• [What to do]: Rewrite the lines starting with the line that contains "Given: Switch to the Reports tab" and going on through the line that contains "Where should I", putting "symbol" wherever "icon" stands and changing nothing else. Leave the pictures out of your answer.

• [Material to process]:
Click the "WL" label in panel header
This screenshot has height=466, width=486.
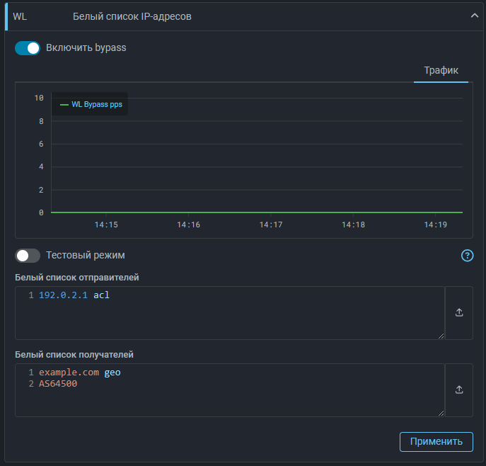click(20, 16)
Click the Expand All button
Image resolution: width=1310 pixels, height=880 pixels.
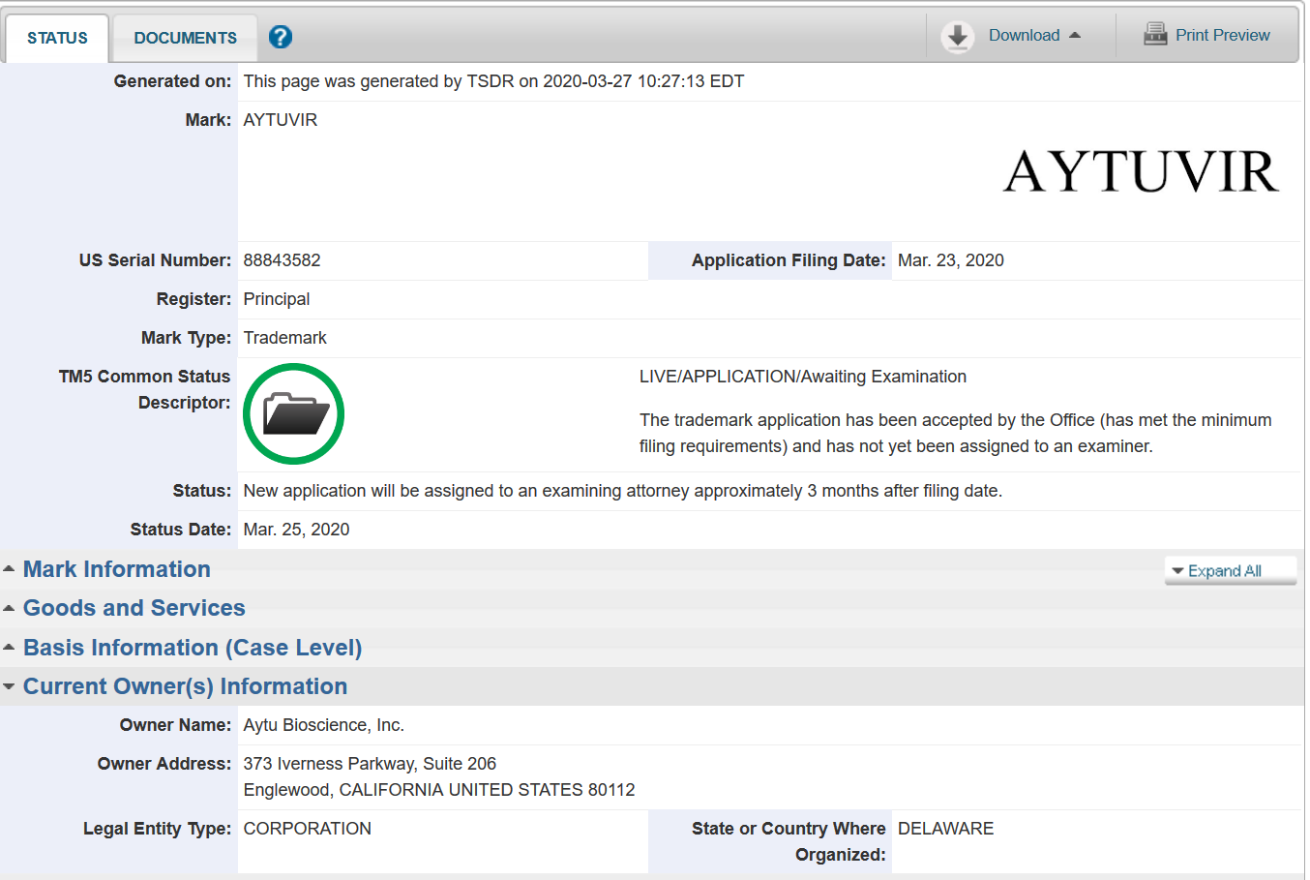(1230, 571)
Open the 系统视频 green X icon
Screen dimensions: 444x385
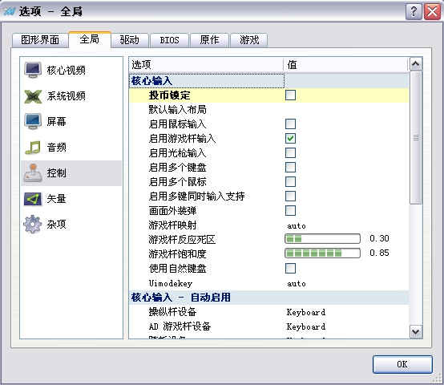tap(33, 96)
* * *
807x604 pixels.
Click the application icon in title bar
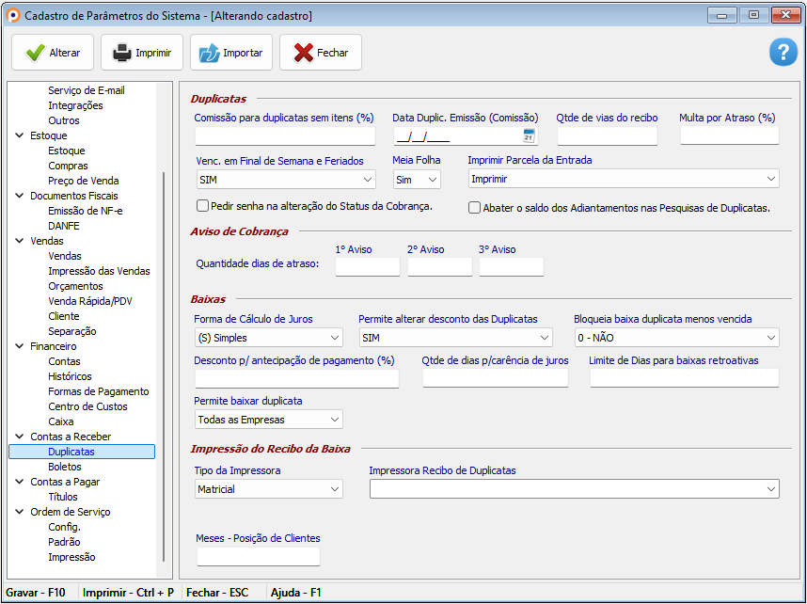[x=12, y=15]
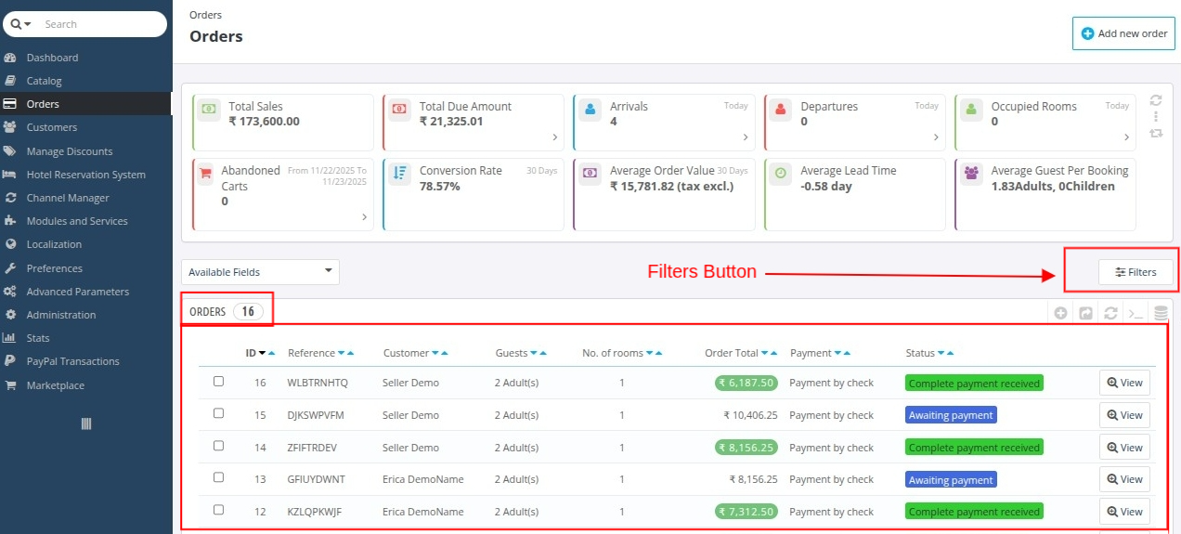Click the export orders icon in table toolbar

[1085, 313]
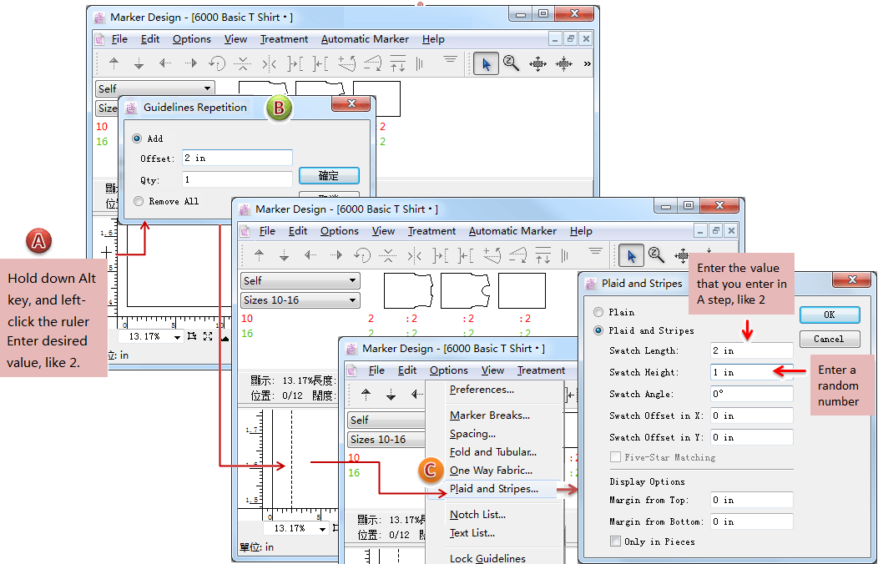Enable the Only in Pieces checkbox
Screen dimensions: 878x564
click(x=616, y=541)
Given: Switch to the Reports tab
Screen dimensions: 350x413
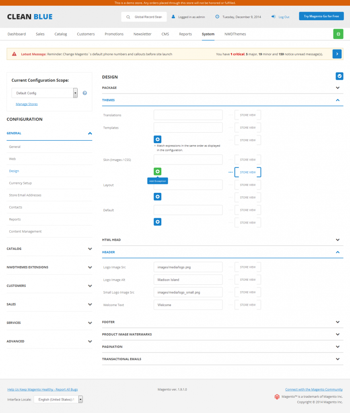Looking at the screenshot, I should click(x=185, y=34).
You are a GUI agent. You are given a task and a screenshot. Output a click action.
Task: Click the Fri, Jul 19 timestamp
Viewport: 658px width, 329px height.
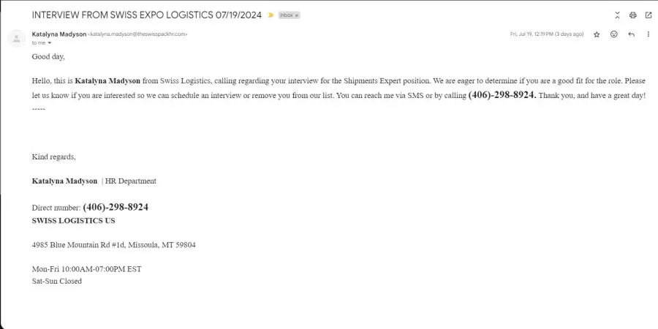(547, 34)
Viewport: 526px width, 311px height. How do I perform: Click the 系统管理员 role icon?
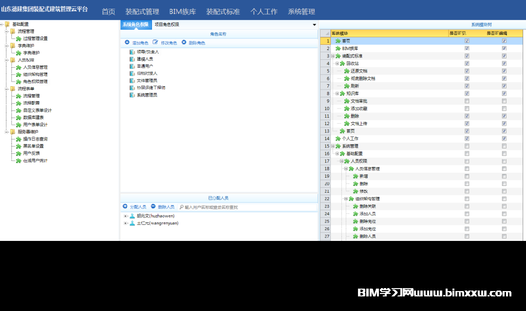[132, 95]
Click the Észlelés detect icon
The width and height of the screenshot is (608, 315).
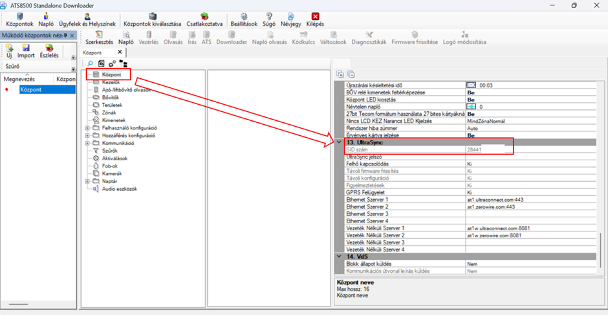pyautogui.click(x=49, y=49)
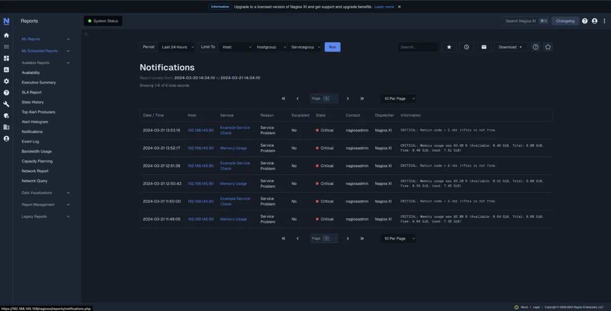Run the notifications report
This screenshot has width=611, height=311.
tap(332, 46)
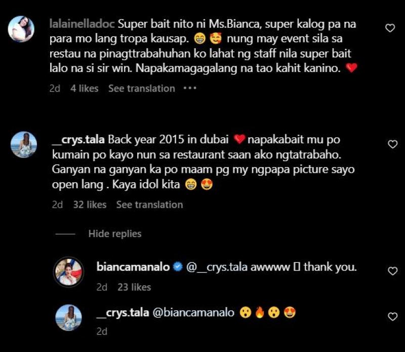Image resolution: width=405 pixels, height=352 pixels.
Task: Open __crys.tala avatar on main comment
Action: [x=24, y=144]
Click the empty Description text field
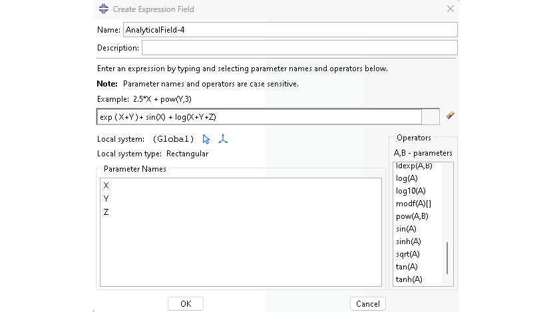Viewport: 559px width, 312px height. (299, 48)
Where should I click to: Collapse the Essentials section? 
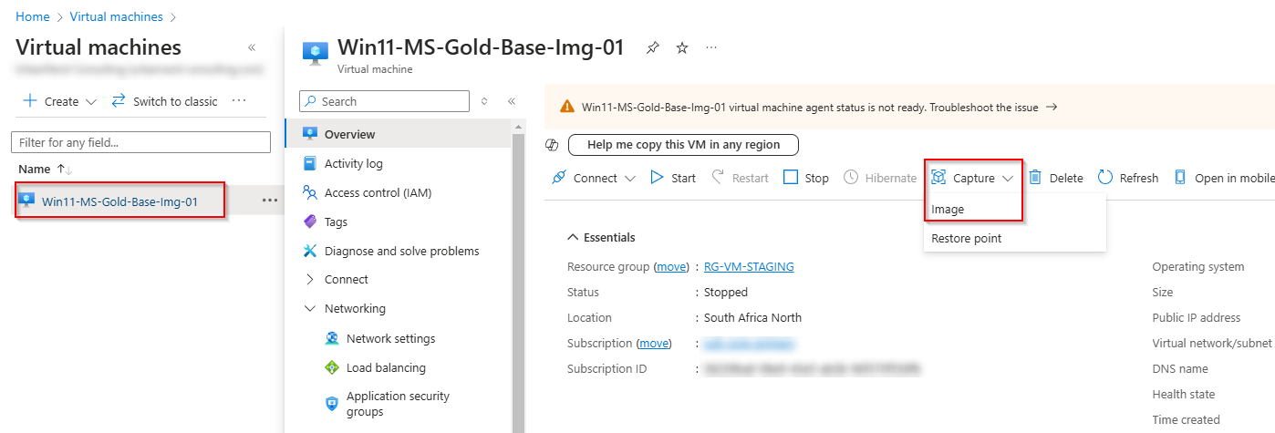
==
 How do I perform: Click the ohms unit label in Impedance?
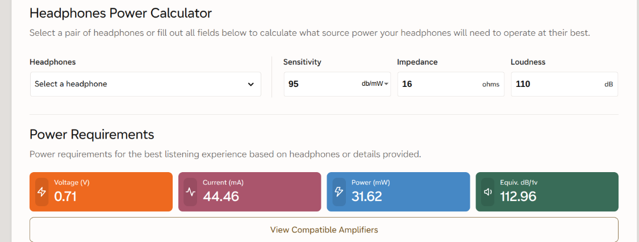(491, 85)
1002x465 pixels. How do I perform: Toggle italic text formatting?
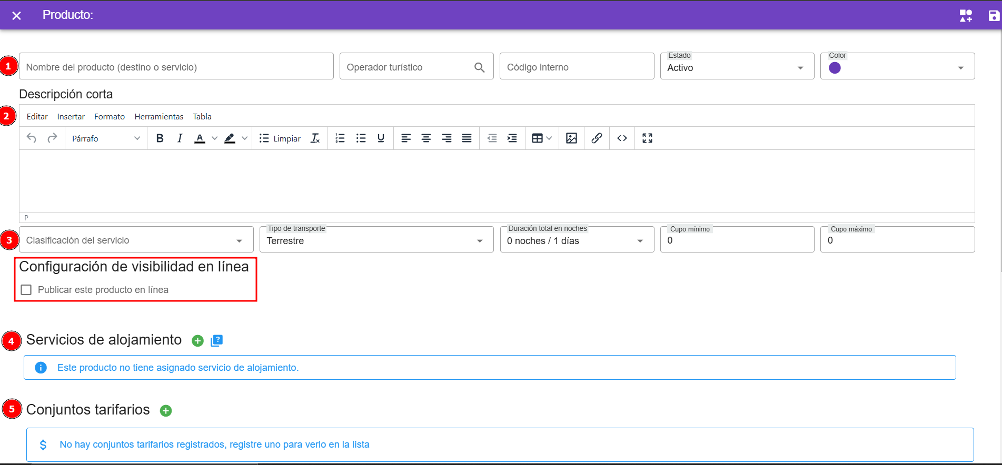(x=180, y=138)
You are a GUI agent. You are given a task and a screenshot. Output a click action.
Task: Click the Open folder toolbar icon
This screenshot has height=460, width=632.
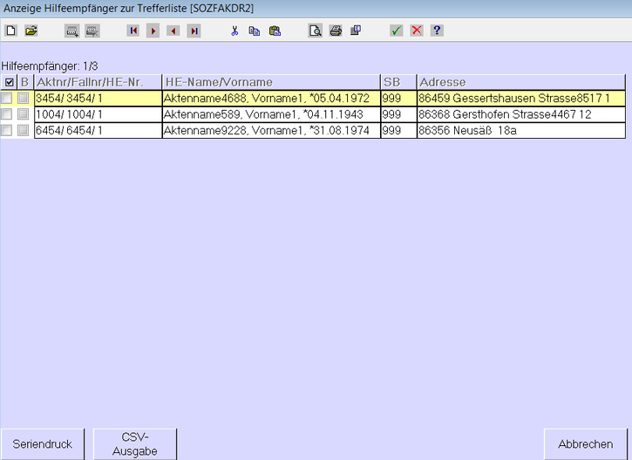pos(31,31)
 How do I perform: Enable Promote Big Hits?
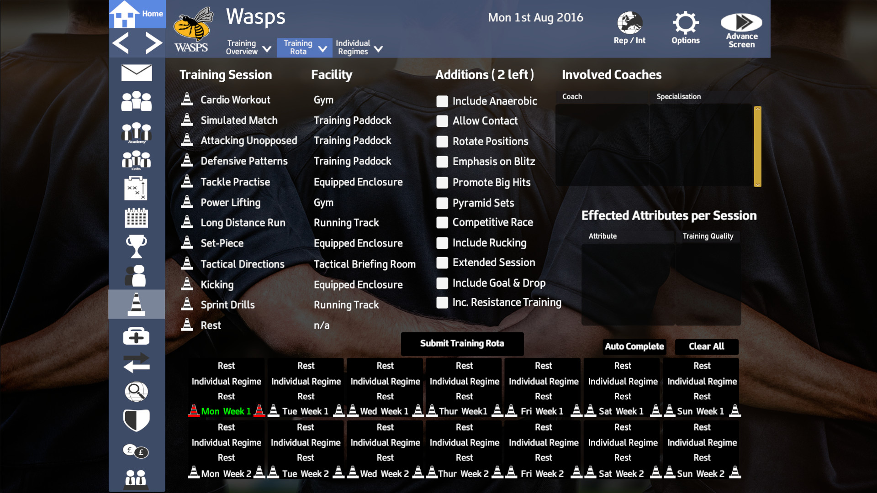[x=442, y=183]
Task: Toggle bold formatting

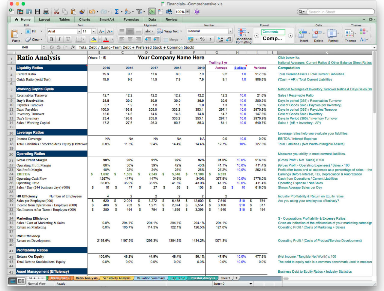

• [Solved exercise]:
Given: Switch to the Reports tab
Screen dimensions: 350x413
Looking at the screenshot, I should click(x=185, y=34).
You are a GUI agent. You are given a task and a screenshot. Output a click action.
Task: Click the Fri, Jul 19 timestamp
Viewport: 658px width, 329px height.
(547, 34)
Viewport: 526px width, 311px height. How do I perform: Click the 系统管理员 role symbol?
[132, 95]
Click the Észlelés detect symbol
The width and height of the screenshot is (608, 315).
pyautogui.click(x=49, y=49)
Run the notifications report
This screenshot has width=611, height=311.
tap(332, 46)
Image resolution: width=405 pixels, height=352 pixels.
Task: Open __crys.tala avatar on main comment
Action: [x=24, y=144]
Click the empty Description text field
Viewport: 559px width, 312px height. (299, 48)
Where should I click to: Collapse the Essentials section? 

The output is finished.